Visiting the Painted Dog Conservation Project in Zimbabwe
This post was written by Ewaso Lions team members Jeneria, who recently visited Painted Dog Conservation (PDC) in Zimbabwe. Ewaso Lions and PDC are both WCN Conservation Partners. WCN sponsored this trip so that Ewaso Lions could learn from the experience of PDC, focusing on PDC's Children’s Bush Camp. This will help Ewaso Lions as they shape and grow their new Lion Kids Camp.
I was very excited when I learned that I was going to visit a conservation project in Zimbabwe called Painted Dog Conservation (PDC) . I found out that the project I was going to visit did a lot of community work including the Bush Camp, which brings children from local schools and educates them on wildlife conservation.
When I flew from Nairobi to Livingstone in Zambia I was a little nervous – it was only my second time to fly in a plane alone. When I arrived, I met Wilton, who is the manager of the Bush Camp. We went across the border to Zimbabwe and drove to the camp. Wilton introduced me to the rest of his team and welcomed me to the “Iganyana” Bush Camp. It was a great way to start the sharing of knowledge.
During the Bush Camp, the children learned a lot of things. They were really excited to learn about the history of the painted dogs and sad to know they are disappearing from our planet. We were all very curious to know the major problems the dogs are facing and learned that these problems are habitat loss and also snaring.

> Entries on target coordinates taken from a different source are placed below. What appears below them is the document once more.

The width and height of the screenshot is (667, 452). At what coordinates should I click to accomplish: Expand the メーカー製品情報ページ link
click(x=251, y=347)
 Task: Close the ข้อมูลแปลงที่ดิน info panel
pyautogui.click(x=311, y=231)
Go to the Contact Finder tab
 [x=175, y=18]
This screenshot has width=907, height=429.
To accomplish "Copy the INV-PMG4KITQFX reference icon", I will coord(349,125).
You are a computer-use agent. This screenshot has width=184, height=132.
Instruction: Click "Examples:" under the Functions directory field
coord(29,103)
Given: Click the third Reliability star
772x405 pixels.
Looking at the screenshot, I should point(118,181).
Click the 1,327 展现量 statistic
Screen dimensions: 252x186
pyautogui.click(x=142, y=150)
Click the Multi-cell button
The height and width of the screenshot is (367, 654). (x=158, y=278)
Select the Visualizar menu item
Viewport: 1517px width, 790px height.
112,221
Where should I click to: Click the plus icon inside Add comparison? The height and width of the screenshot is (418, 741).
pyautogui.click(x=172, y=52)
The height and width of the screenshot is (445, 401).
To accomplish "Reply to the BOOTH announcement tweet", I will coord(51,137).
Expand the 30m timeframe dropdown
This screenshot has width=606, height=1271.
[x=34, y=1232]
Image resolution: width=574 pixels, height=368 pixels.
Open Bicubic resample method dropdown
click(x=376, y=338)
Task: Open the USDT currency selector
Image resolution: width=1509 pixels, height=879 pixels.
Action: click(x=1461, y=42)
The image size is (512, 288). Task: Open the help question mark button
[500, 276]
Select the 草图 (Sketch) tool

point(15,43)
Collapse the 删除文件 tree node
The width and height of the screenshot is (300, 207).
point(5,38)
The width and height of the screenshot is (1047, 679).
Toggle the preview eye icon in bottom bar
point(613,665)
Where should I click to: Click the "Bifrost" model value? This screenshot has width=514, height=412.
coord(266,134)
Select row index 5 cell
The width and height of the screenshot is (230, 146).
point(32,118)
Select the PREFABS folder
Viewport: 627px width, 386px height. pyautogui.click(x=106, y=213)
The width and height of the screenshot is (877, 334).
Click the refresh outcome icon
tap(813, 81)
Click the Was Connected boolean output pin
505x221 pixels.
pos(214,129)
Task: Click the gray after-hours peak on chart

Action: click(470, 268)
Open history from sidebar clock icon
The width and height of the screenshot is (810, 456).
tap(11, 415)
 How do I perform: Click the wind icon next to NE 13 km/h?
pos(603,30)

The kids were taught how to use computers in PDC’s impressive computer lab. The children were shown how to collar and track dogs and also practiced drawing them. We visited the rehabilitation centre where PDC keeps orphan dogs and met two people who work in the centre. They explained how rehabilitation works and showed us a dog that had been caught by a snare and brought in to recover. We also visited Hwange National Park – I was lucky to go twice to see the dogs – once with the kids and also with dog tracker MK on another day. MK is the best tracker for dogs and showed me how to identify individual dogs. He told me his own story of how he started with the project and was very passionate.
I really like the book that PDC have done for the children – it is a logbook of their time during the Bush Camp. I hope we can do something similar for our own Lion Kids Camp as I think what PDC has done is fantastic.
I really found this visit to another wildlife conservation project to be a huge success and learned a lot about painted dogs. I also saw how quickly the kids learned about dogs and how they saw themselves as future conservationists and environmental leaders. It was great that I was able to share knowledge with my fellow Partners. Being with PDC has given me many ideas about our Lion Kids Camp to educate the Samburu children on conservation issues. One challenge I see is that we would find it hard to follow-up with the children when they go on to secondary school in the way PDC follows up with each child. But I am ready for the challenge.